Rikali iba en cabeza chapoteando en el barro mientras sondeaba con el bastón de Dhamon para asegurarse de que el camino era seguro para los caballos y el carro. Aunque se quejaba por la tarea, era ella quien había sugerido que se llevara a cabo y que fuera ella misma la encargada de hacerlo.
—Mis ojos son mejores que los vuestros —había dicho a los hombres y, en voz más baja, para que Rig y Fiona no la oyeran, había añadido—: Y no quiero que les suceda nada a nuestras piedras preciosas. Ningún vuelco por la ladera que nos las haga perder después de todo lo que hemos padecido para obtenerlas.
Sabía que a Dhamon aún le dolían las costillas y que Maldred no podía usar el brazo derecho. Y si bien sus propios rasguños y contusiones no habían curado aún, reconocía que ella era la mejor elección como guía. En cuanto a Trajín, su único problema parecía ser el repulsivo olor que exudaba al estar tan mojado, pero Rikali no se fiaba del kobold para guiar el carromato.
Maldred estaba sentado en el pescante del vehículo, con los ojos dirigidos hacia la semielfa, y el brazo herido bien pegado aún al pecho. Dhamon, sentado a su lado, era muy consciente de que su amigo tenía fiebre, y mientras sujetaba las riendas, tampoco él perdía de vista a Rikali, aunque quedaba claro por su vacua expresión que sus pensamientos estaban en otra parte.
Trajín estaba detrás de ellos, sentado con las piernas cruzadas sobre la lona alquitranada que cubría los abultados sacos de piedras preciosas, y que había colocado bien extendida y sujeta siguiendo órdenes de Maldred. Rig había estado observando la lona con interés, y el kobold estaba seguro de que intentaba adivinar qué había debajo. Provisiones, ¡ja! Desde el principio, la criatura había decidido que no le gustaba el hombre de piel oscura; no le gustaba el modo en que se contoneaba, la manera en que sus ojos llameaban beligerantes de vez en cuando, ni la forma en que se vestía, y desde luego estaba seguro de que no le gustaban todas las armas que el marinero llevaba.

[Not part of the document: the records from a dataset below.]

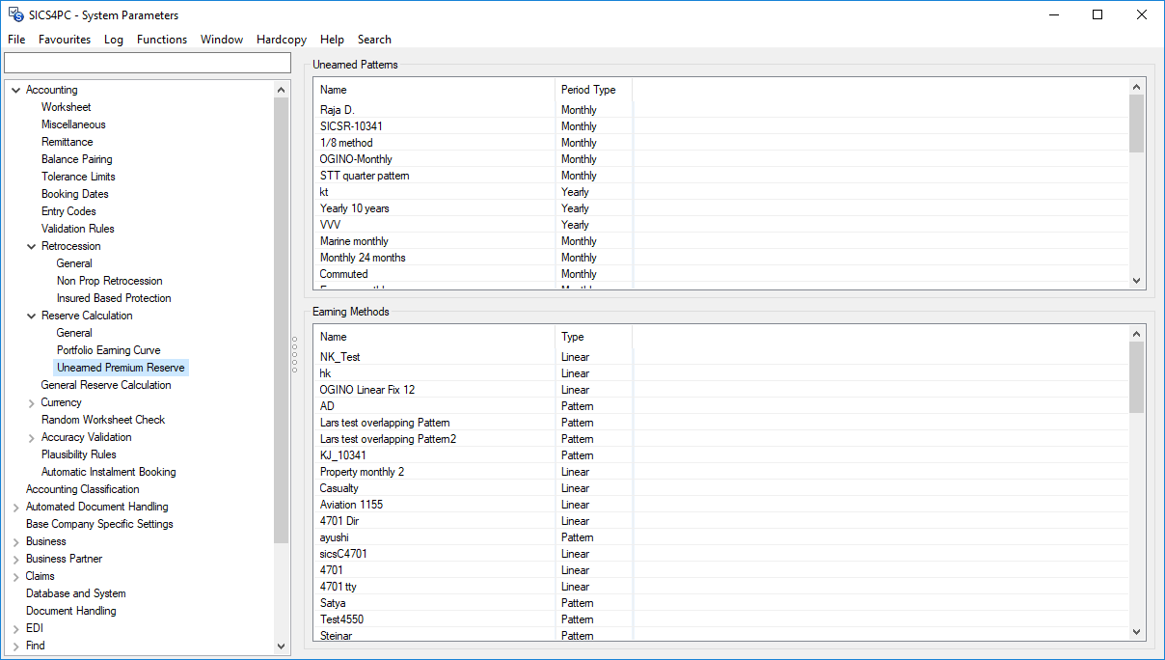Expand the Currency node
The height and width of the screenshot is (660, 1165).
click(31, 401)
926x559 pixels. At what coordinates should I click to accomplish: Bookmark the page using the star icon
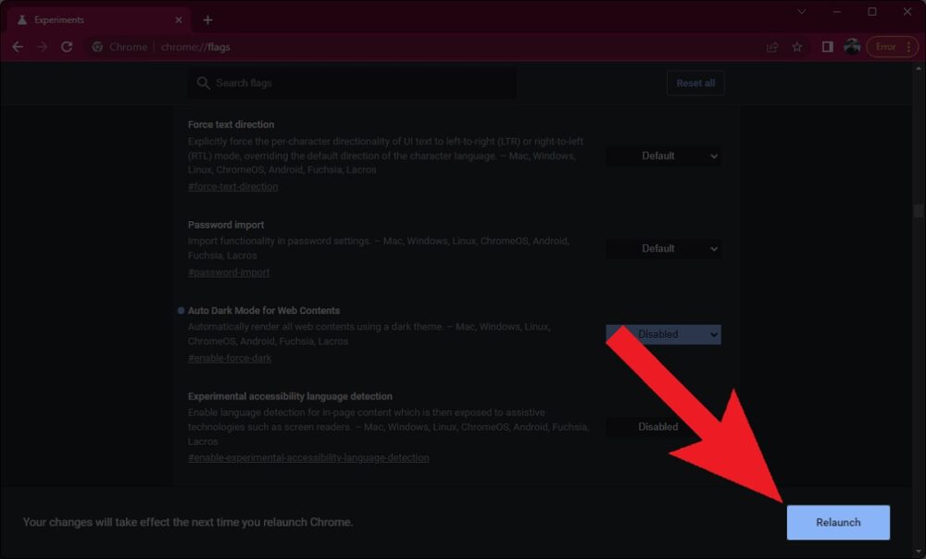click(797, 46)
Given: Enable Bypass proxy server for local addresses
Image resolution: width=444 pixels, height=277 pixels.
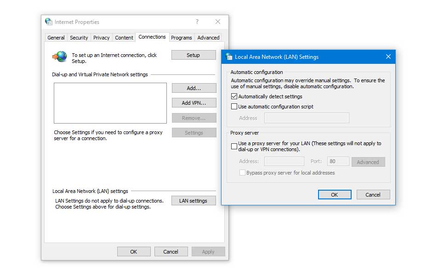Looking at the screenshot, I should (242, 173).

Al kobold tampoco le gustaba la dama, pero sabía que Maldred se sentía al menos ligeramente interesado por ella, de modo que expresar demasiado resentimiento sería malgastar aliento.
Fiona y Rig cabalgaban uno junto al otro detrás del carro, la comitiva avanzando despacio, con el marinero dedicando frecuentes ojeadas a la lona.
—Están hablando —informó el kobold a Maldred, manteniendo los redondos ojillos fijos en el marinero con la esperanza de acobardarlo—. Toda esta lluvia, el repiqueteo y todo eso, me impiden oír bien lo que dicen. Es algo sobre caballeros y prisioneros y Shren… algo, no consigo entender el resto. Además el carro cruje también. Espero que no se haga pedazos. Cargado como está con gemas y agua. Agua. Agua. Agua.
—Pensaba que querías que lloviera.
—No tanto, Mal —respondió él, profiriendo un sonido que recordó el resoplido de un cerdo—. Ni siquiera puedo encender a mi viejo. El tabaco está todo húmedo. En toda mi vida no había visto llover tanto de una vez en estas montañas. No está bien. No es natural. Podría parar en cualquier momento y… —Un retumbante trueno interrumpió al kobold, que clavó las pequeñas zarpas en la lona—. ¿Y qué es todo eso de ayudar a esa dama solámnica a conseguir monedas, joyas y esas cosas? ¿Desde cuándo compartimos nuestro botín con gentes como ella?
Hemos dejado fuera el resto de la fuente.